Whether general fraud statutes apply to medical services.


Yes. Where the claims are of fraud or deception, not malpractice, consumer fraud law applies to medical service providers.


Jayne and Kenneth R. Karlin, and couples like them, their lawyer alleged, were victims of "garden-variety marketing fraud in the luring of vulnerable couples to undertake, and repeatedly pursue, costly and predominantly unsuccessful infertility treatment, with (undisclosed) significant health risks to mother and child...." The Karlins said that IVF America, United Hospital of Port Chester, Dr. John J. Stangel of Mt. Kisco, IVF founder Vicki L. Baldwin the other unidentified defendants in the case, concealed or misrepresented failure rates of 90% or more, high miscarriage rates, ovarian cancer risks and other problems to promote their in vitro fertilization business.

Westchester County Supreme Court Justice Rosato denied the Karlins' motion for class action certification, and denied in part and granted in part the defendants' motions to dismiss. The Appellate Division, Second Department, affirmed the denial of class action certification, and modified the Supreme Court's order by dismissing additional causes of action, stating in part that "We decline to extend the application of consumer fraud statutes to the providers of medical services...."

The Karlins asked the Court of Appeals to reverse the Appellate Division, restore various causes of action, and remand the class action questions for further discovery and review by the trial court in light of such reversal.

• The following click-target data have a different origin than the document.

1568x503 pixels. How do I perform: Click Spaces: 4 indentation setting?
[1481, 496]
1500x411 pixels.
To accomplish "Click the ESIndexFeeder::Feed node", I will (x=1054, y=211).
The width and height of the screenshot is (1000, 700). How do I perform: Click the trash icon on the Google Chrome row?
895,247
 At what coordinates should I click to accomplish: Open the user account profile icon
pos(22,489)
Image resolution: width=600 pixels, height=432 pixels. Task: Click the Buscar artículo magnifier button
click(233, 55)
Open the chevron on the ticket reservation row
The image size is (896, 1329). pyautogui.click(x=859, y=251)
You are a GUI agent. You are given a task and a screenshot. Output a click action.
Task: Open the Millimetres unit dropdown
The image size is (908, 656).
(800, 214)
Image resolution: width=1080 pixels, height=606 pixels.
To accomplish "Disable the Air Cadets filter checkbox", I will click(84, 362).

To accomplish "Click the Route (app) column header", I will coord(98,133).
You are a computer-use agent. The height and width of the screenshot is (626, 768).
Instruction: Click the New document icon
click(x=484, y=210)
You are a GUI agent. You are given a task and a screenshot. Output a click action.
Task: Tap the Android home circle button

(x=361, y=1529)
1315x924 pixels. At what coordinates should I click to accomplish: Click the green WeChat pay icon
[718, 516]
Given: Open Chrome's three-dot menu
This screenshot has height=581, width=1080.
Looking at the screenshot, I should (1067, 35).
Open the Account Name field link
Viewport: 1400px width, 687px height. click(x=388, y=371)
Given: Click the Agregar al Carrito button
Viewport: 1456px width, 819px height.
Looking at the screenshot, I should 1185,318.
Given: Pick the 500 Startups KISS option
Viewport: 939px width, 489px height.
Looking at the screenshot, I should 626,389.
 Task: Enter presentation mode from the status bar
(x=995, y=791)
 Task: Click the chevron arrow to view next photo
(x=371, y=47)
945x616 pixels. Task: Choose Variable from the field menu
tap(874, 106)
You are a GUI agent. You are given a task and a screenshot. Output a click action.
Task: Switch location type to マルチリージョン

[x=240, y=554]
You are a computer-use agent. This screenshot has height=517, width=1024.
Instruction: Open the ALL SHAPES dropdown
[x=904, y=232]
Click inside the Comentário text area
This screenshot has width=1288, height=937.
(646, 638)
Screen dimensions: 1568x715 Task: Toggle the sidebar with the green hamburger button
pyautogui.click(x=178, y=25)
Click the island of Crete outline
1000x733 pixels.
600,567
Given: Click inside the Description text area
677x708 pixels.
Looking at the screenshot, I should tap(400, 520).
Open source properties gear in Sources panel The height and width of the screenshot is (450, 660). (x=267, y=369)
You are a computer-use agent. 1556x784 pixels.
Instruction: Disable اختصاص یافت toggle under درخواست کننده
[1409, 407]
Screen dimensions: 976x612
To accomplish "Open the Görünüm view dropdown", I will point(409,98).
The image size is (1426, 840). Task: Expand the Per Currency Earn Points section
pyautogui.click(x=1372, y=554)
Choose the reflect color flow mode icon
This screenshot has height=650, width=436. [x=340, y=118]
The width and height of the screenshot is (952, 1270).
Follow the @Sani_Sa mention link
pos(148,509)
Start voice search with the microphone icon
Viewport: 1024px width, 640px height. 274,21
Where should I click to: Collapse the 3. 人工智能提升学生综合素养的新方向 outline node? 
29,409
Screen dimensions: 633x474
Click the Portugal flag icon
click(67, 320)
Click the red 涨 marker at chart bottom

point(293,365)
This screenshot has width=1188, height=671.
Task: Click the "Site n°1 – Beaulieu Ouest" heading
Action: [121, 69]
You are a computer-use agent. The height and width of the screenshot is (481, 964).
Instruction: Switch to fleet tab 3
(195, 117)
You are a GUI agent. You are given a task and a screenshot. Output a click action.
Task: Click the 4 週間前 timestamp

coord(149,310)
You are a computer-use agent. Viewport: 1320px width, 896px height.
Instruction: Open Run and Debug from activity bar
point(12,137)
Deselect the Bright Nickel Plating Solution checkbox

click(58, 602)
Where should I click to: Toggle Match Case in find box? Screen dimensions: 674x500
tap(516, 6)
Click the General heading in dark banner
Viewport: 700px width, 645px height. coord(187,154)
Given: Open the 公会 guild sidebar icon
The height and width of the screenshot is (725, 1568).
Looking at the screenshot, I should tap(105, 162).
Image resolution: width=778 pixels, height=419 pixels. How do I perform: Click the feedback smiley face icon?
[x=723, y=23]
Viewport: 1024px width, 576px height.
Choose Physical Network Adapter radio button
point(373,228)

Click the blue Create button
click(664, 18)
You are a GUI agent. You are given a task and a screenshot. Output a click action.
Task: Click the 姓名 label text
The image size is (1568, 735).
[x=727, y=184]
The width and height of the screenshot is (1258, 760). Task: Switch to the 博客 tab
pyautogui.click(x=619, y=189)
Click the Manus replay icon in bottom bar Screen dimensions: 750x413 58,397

The Court of Appeals did restore their causes of action based on general consumer fraud provisions. It noted that the consumer fraud statutes relied on by the plaintiffs, General Business Law §§ 349 and 350 had historically been used to combat fraud in the medical context and rejected defendants' argument that plaintiffs' claims must be governed exclusively by New York's informed consent statute, Public Health Law § 2805-d. The Court viewed the plaintiffs' deceptive acts and false advertising claims as quite different from malpractice claims for lack of informed consent.